[Supplied information Boundary: Start]
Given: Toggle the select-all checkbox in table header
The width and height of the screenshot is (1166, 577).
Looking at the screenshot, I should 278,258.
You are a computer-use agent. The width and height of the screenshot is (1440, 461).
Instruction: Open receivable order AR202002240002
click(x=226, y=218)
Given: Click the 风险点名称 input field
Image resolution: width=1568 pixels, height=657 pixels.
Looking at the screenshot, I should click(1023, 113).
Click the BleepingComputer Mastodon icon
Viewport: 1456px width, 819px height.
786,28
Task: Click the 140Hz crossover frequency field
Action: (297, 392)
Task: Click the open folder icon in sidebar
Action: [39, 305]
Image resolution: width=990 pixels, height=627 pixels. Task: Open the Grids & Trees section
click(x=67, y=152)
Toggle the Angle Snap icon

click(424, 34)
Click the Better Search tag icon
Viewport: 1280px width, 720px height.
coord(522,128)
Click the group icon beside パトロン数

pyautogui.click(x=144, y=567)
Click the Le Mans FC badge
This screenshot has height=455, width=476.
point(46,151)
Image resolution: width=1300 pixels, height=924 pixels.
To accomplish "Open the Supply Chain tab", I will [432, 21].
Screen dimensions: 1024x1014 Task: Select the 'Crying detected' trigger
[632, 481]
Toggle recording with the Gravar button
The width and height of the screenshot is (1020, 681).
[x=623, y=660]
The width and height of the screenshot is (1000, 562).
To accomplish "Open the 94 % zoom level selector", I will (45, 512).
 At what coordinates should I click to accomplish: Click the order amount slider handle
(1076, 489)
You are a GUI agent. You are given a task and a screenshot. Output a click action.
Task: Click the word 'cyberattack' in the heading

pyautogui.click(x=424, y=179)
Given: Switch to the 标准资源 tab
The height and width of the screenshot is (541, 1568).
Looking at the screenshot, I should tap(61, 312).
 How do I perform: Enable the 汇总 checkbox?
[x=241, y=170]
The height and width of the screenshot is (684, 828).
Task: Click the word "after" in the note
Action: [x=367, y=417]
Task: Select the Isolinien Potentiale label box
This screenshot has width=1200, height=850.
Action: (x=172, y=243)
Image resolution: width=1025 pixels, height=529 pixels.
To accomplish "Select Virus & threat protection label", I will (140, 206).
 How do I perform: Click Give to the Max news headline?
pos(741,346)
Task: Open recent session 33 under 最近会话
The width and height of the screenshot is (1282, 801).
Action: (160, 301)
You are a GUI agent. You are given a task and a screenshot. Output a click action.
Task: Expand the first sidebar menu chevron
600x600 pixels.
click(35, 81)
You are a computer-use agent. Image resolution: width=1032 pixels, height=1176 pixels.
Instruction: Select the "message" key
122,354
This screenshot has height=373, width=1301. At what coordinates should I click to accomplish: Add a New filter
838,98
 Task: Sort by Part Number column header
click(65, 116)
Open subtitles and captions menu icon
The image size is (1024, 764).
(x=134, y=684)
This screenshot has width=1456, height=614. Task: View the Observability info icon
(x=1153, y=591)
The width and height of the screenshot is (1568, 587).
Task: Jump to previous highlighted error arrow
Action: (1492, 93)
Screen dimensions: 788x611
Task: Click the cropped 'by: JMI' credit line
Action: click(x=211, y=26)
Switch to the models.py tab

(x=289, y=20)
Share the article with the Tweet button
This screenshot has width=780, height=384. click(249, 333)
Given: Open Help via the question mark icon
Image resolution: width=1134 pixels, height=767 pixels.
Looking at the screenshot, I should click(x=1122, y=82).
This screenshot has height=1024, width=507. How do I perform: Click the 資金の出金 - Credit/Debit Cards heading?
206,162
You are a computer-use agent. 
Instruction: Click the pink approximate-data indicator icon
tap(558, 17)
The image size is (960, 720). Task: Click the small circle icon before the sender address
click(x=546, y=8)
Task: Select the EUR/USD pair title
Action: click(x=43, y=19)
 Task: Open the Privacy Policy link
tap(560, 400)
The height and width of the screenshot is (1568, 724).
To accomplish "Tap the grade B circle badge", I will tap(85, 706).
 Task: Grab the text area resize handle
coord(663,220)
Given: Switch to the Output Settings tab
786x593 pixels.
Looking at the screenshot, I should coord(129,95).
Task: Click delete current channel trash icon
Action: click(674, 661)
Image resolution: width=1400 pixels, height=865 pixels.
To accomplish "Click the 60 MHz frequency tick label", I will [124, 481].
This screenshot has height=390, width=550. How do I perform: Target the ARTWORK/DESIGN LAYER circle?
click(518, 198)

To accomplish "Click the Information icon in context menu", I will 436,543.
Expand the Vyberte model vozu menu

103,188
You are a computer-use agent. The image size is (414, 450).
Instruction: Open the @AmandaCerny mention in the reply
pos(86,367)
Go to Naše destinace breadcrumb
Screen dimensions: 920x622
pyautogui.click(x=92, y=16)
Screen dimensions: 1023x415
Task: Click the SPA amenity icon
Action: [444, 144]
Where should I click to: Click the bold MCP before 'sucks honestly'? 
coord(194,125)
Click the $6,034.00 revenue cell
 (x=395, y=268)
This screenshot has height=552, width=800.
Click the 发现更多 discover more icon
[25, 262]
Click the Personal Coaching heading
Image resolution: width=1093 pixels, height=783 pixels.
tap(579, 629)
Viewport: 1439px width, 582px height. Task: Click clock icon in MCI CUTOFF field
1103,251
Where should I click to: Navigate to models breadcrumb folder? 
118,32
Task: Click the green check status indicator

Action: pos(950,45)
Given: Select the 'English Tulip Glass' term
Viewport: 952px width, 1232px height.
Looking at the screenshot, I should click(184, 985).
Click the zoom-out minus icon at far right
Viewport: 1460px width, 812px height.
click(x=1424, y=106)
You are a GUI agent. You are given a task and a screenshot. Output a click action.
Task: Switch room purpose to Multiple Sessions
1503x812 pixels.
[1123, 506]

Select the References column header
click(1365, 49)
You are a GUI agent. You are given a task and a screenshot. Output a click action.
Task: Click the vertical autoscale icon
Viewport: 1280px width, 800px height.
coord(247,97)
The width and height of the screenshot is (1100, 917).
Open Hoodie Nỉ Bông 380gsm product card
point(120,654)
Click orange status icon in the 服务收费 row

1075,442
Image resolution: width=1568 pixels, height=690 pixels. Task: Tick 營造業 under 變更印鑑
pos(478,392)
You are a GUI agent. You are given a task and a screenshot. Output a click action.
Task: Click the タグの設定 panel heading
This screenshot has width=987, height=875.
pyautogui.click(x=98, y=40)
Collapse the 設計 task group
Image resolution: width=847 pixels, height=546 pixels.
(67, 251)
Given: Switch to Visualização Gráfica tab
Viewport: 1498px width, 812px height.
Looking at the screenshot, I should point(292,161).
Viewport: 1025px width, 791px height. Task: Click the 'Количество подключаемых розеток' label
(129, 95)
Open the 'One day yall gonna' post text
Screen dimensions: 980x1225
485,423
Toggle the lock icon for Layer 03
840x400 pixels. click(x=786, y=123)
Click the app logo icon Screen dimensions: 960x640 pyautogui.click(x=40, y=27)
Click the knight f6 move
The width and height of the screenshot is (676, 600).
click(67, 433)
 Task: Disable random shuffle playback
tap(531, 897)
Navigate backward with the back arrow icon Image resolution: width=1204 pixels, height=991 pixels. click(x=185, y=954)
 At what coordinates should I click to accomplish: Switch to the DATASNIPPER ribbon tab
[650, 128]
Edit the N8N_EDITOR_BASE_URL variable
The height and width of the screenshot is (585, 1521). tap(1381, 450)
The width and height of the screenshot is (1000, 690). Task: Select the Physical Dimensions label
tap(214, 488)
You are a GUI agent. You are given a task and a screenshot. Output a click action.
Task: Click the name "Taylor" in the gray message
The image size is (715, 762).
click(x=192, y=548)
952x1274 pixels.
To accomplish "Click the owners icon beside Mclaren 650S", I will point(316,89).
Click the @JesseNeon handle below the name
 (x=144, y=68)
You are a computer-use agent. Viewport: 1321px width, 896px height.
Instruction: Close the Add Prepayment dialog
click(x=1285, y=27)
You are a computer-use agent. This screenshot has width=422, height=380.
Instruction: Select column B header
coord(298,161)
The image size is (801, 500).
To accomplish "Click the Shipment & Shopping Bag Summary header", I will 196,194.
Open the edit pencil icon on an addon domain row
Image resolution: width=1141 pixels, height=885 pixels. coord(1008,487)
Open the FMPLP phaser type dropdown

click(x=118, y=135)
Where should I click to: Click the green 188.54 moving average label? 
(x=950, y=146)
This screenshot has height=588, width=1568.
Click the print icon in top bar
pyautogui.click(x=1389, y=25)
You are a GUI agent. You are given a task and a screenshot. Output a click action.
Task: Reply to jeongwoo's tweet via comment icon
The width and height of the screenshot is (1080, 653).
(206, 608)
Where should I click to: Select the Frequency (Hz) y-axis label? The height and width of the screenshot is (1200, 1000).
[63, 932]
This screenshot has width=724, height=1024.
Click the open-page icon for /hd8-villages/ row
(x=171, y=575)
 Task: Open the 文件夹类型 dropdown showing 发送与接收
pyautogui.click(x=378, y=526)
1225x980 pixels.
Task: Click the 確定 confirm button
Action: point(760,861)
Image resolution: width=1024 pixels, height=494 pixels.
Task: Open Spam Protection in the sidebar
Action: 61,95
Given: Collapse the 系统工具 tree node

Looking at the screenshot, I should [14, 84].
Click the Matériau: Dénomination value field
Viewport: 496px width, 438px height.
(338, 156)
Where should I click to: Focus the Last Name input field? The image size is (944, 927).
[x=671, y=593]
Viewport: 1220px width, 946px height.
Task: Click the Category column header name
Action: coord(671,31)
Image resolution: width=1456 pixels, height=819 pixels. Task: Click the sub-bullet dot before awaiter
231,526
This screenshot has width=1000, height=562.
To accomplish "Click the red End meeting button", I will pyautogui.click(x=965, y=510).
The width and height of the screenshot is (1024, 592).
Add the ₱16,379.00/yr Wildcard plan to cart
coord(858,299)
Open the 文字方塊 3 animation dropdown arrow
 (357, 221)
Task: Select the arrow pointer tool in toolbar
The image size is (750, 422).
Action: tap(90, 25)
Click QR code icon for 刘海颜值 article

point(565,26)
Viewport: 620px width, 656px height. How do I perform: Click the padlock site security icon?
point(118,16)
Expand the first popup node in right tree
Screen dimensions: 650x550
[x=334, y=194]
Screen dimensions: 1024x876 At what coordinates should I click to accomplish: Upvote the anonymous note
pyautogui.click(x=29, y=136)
[Supplied information Boundary: End]
> Your task
Could you copy every line in the records that holds "badge"?

> Completed task
Click the Le Mans FC badge
To accomplish "Tap the grade B circle badge", I will tap(85, 706).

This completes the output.